Mergers and acquisitions agreements almost always include a provision stating that the representations and warranties in the agreement survive the closing of the transaction for a set time period. These provisions are often heavily negotiated and are critical to the allocation of risk between the parties. A recent decision by a three-judge panel of the Ninth Circuit Court of Appeals has an important impact on the interpretation of those survival clauses and serves as a reminder to M&A parties in all jurisdictions to draft with specificity when crafting survival clauses in M&A agreements.
Western Filter Corp. v. Argan, Inc. (9th Cir. 8/25/2008)
Western Filter Corp. competed with Pureflow, Inc. in the industrial aerospace and automotive filter business. Western Filter decided to acquire Pureflow from its parent company, Argan, Inc. As is typical, Argan made representations and warranties about Pureflow in the Stock Purchase Agreement (SPA) that governed the transaction. The SPA contained a survival clause that provided that certain of the representations and warranties "shall survive the Closing for a period of one year..."
After acquiring Pureflow, Western Filter discovered that Pureflow's inventory was allegedly worth significantly less than Argan represented in the SPA. Eleven months after the closing, Western Filter sent Argan a written notice claiming that Argan had "grossly misrepresented" the financial condition of Pureflow, and that Western Filter was "fully prepared to assert its claims in court, if necessary." Six months later, after the one-year survival period had expired, Western Filter filed suit against Argan, alleging breach of representations and warranties in the SPA. On summary judgment, the district court concluded that Western Filter's claims were barred by the one-year survival limitation in the SPA.
Ninth Circuit Decision
On appeal, the Ninth Circuit considered whether the one-year survival clause in the SPA served as a contract to shorten the longer statute of limitation period otherwise applicable under California law. Reversing the district court's decision, the Ninth Circuit held that the SPA's survival clause, as drafted, did not shorten the limitation period to one year.

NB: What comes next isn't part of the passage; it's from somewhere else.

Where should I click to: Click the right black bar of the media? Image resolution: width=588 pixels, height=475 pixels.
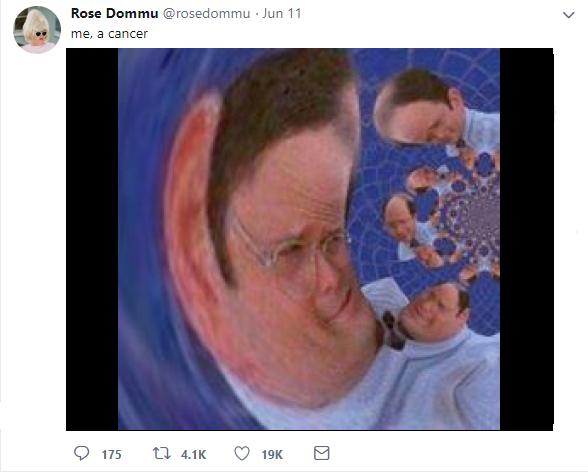coord(526,239)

The court reasoned that although contracts to shorten a statute of limitation period are generally valid, the survival clause in this case did not do so because it did not unambiguously state that it was meant to shorten the statute. According to the court, the most reasonable interpretation of the survival clause is that it "serves only to specify when a breach of the representations and warranties may occur, but not when an action must be filed." It noted that California law, like that of many states, disfavors contracts to shorten a statute of limitation period, requiring them to be "construed with strictness against the party invoking them."

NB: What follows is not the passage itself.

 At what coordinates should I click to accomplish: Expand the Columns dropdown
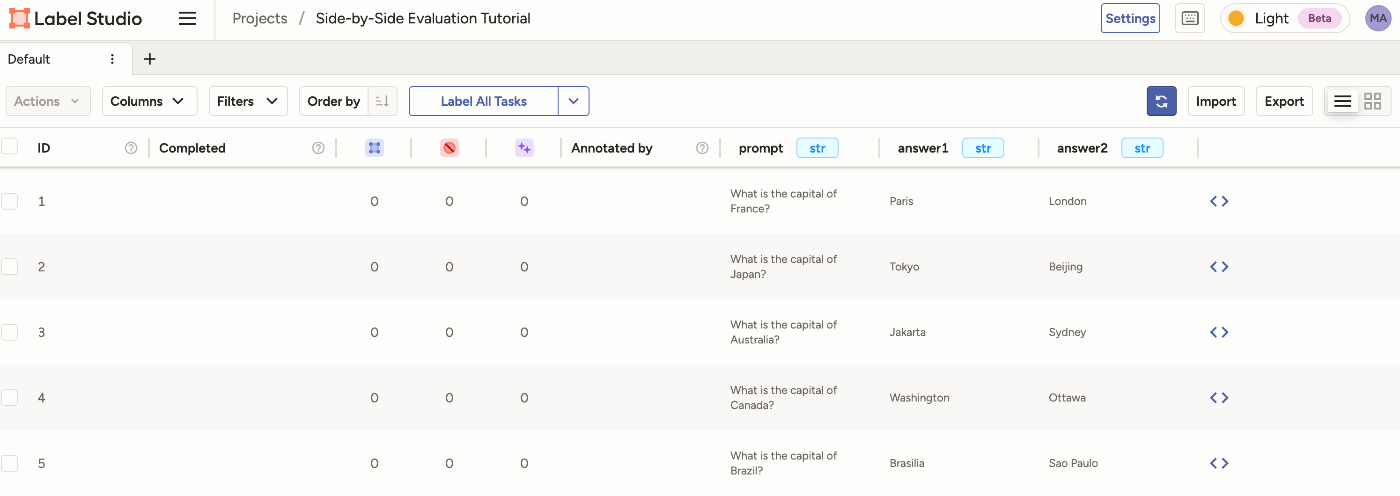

Some commentators have criticized the Ninth Circuit's decision because its conclusion differs from the common understanding of survival clauses held by most M&A lawyers. Future court cases might clarify or overturn the Ninth Circuit's holding, but in the meantime, parties involved in drafting M&A agreements should carefully craft the survival provisions. In most cases, that means an M&A agreement should provide:
- That representations and warranties of the seller speak only as of the time of execution of the agreement and as of the closing;
- That the survival clause is intended to shorten the period otherwise provided by law during which claims for breach of representations and warranties can be made, and that such claims must be asserted within the applicable survival period or be forever barred;
- A procedure describing how such a claim for breach of representations and warranties should be made, for example, by written notice to the other party or by filing a complaint in court; and
- That indemnity is the sole remedy available for breach of representations and warranties.